■ INSTRUCTIONS FOR THE TASK ■
Pictures stay out; everything else in the records below is copied exactly.

■ EXTRACTED DATA ■

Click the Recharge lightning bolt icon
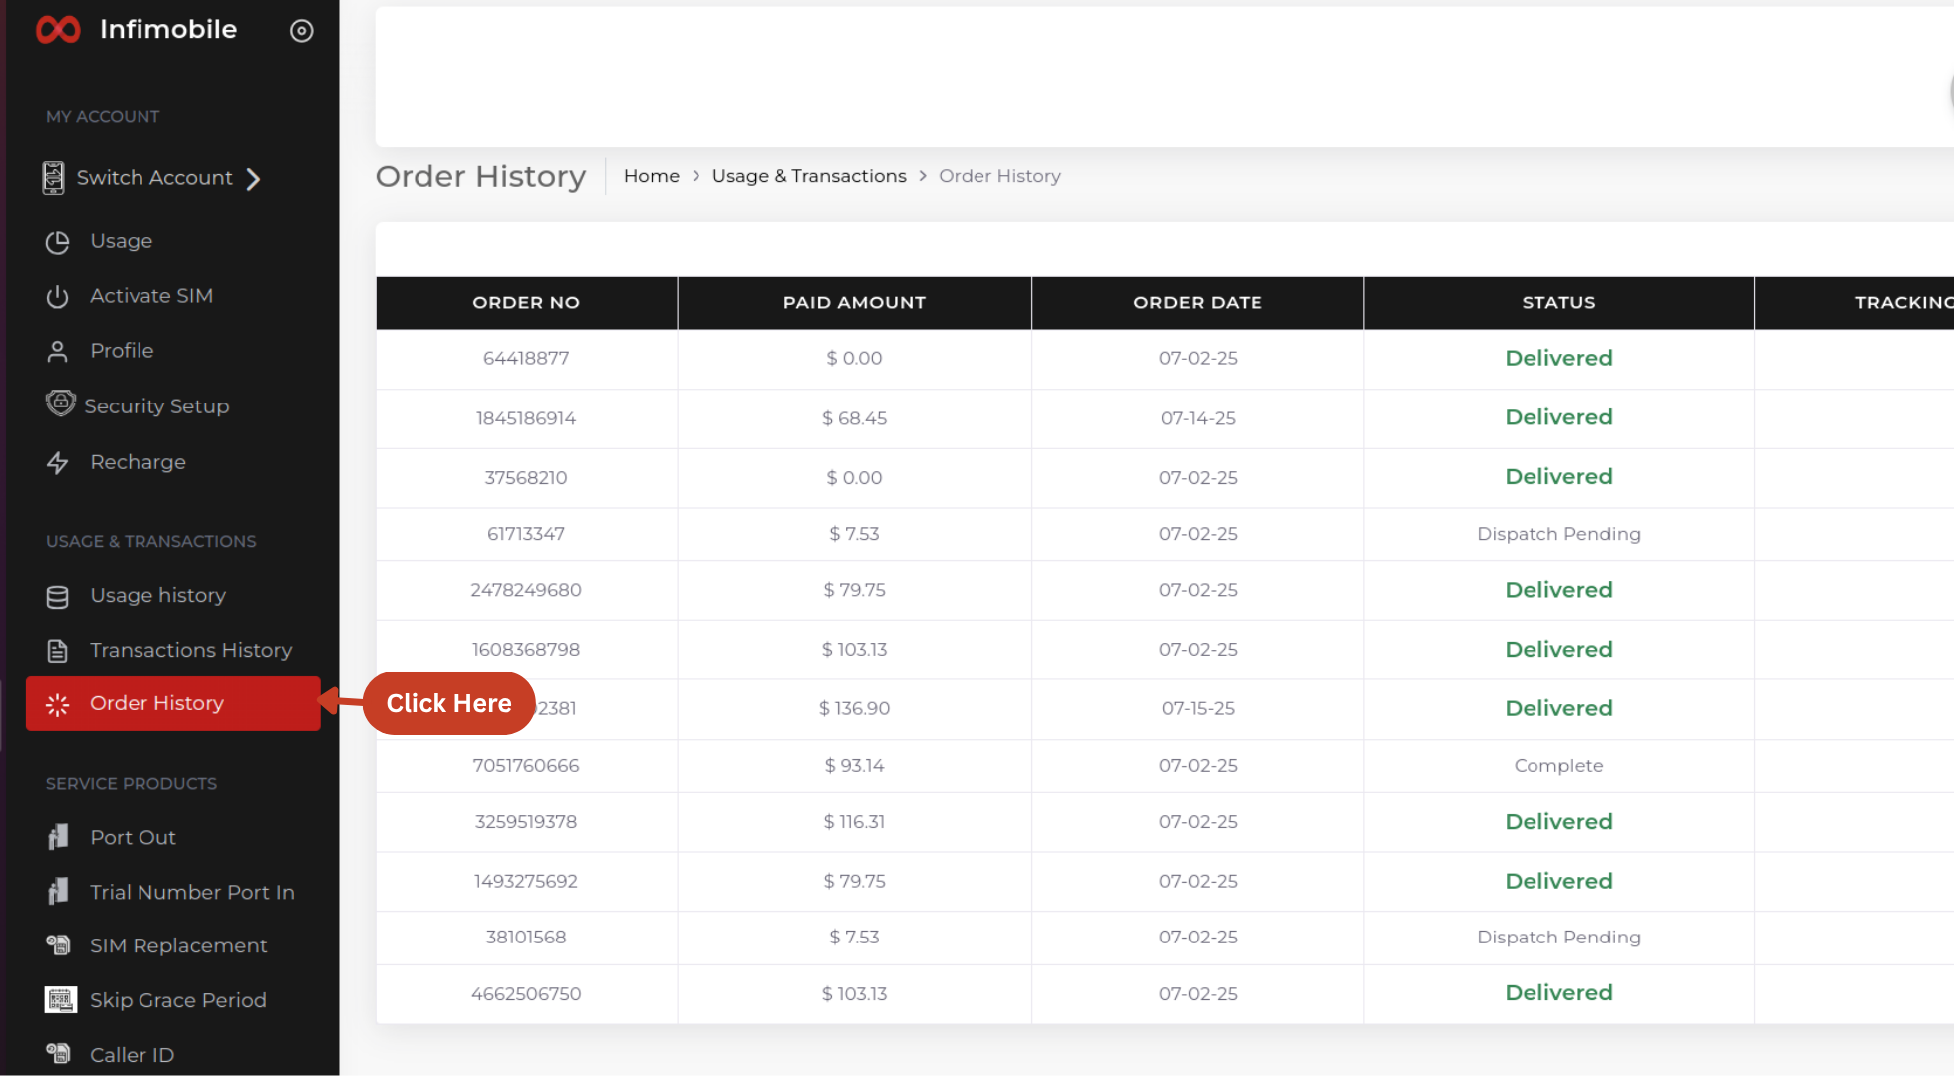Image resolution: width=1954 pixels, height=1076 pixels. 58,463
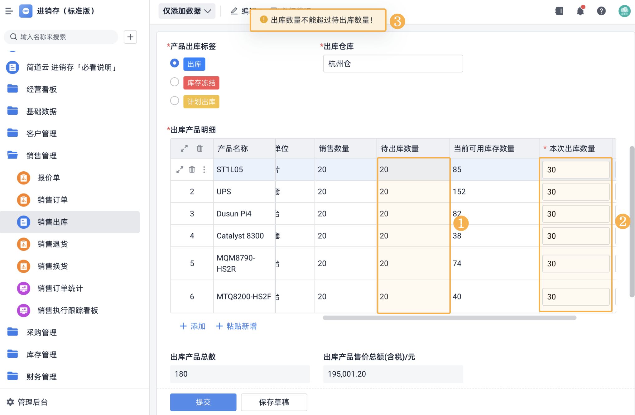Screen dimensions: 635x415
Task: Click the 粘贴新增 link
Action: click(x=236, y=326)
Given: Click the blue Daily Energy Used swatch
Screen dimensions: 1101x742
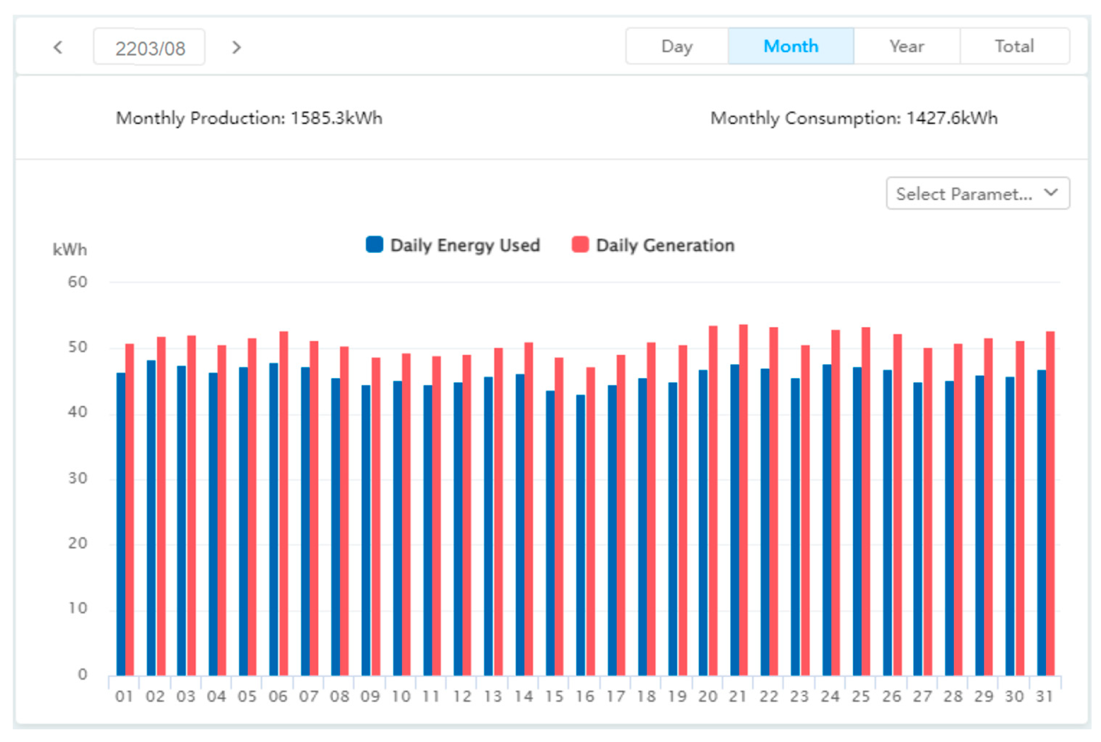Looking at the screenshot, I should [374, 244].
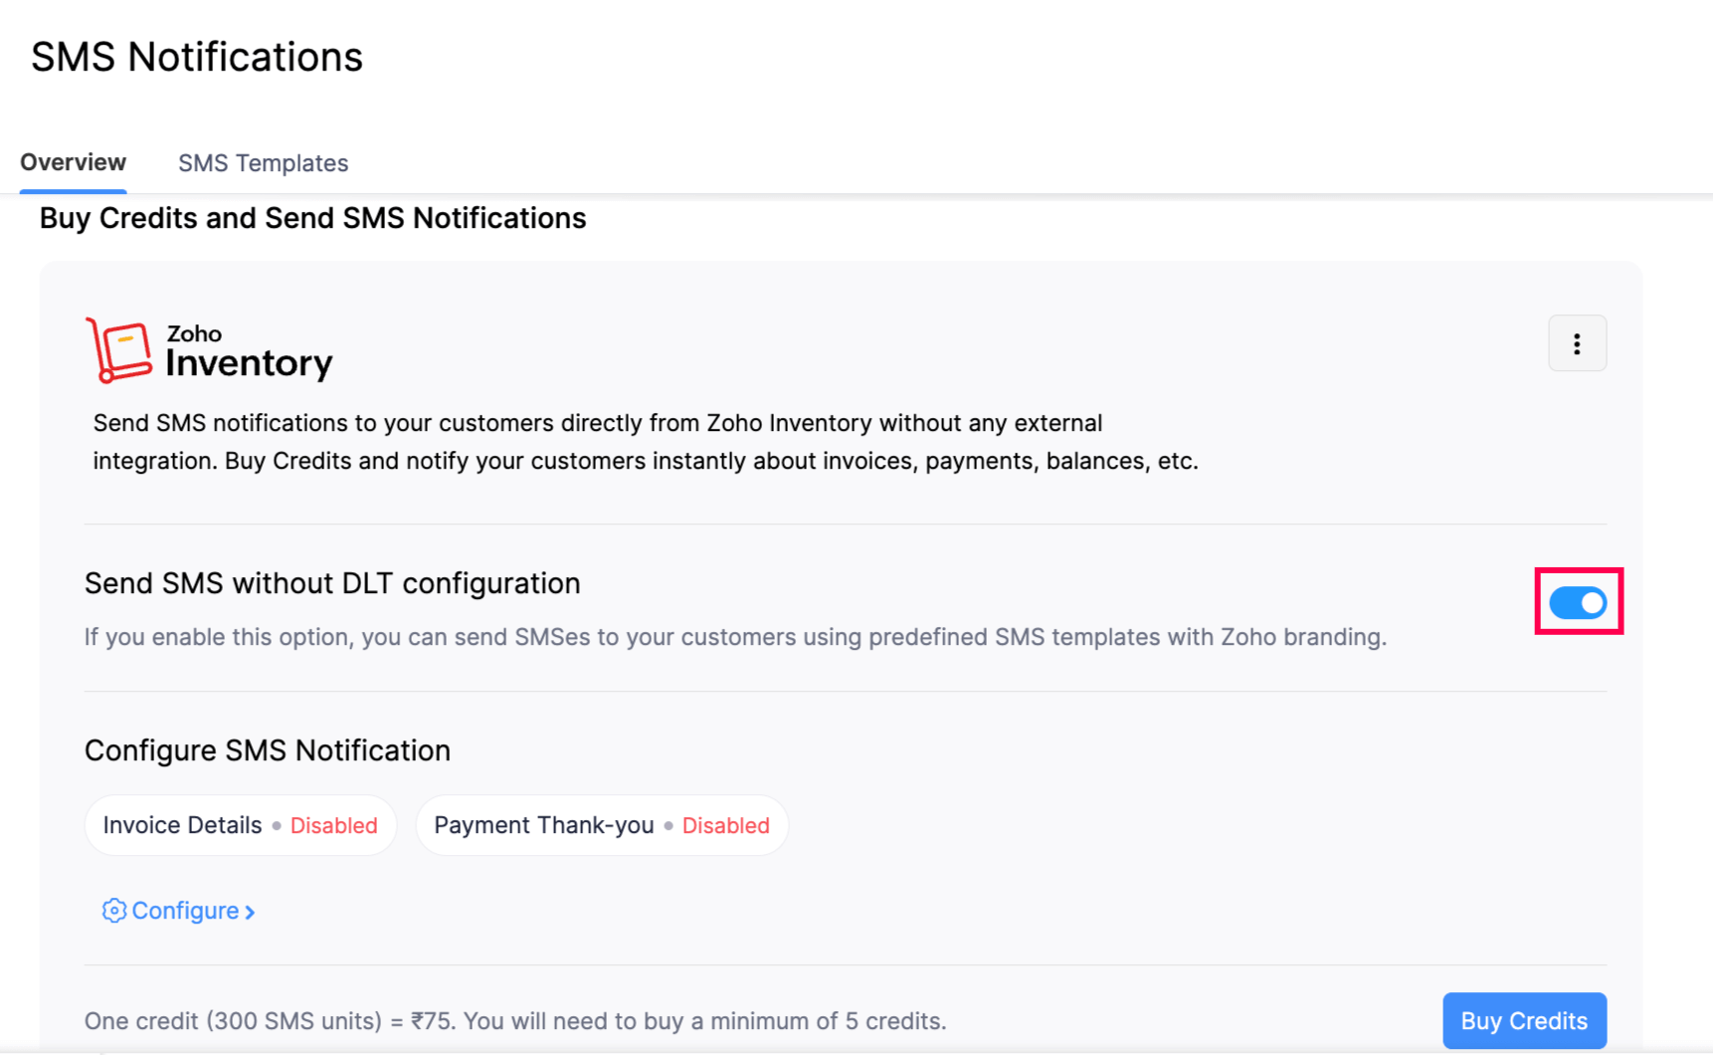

■ TASK RESPONSE ■
Click the Recharge lightning bolt icon
Image resolution: width=1954 pixels, height=1076 pixels. 58,463
Screen dimensions: 635x415
Task: Click the 粘贴新增 link
Action: click(x=236, y=326)
Given: Click the blue Daily Energy Used swatch
Screen dimensions: 1101x742
Looking at the screenshot, I should [374, 244].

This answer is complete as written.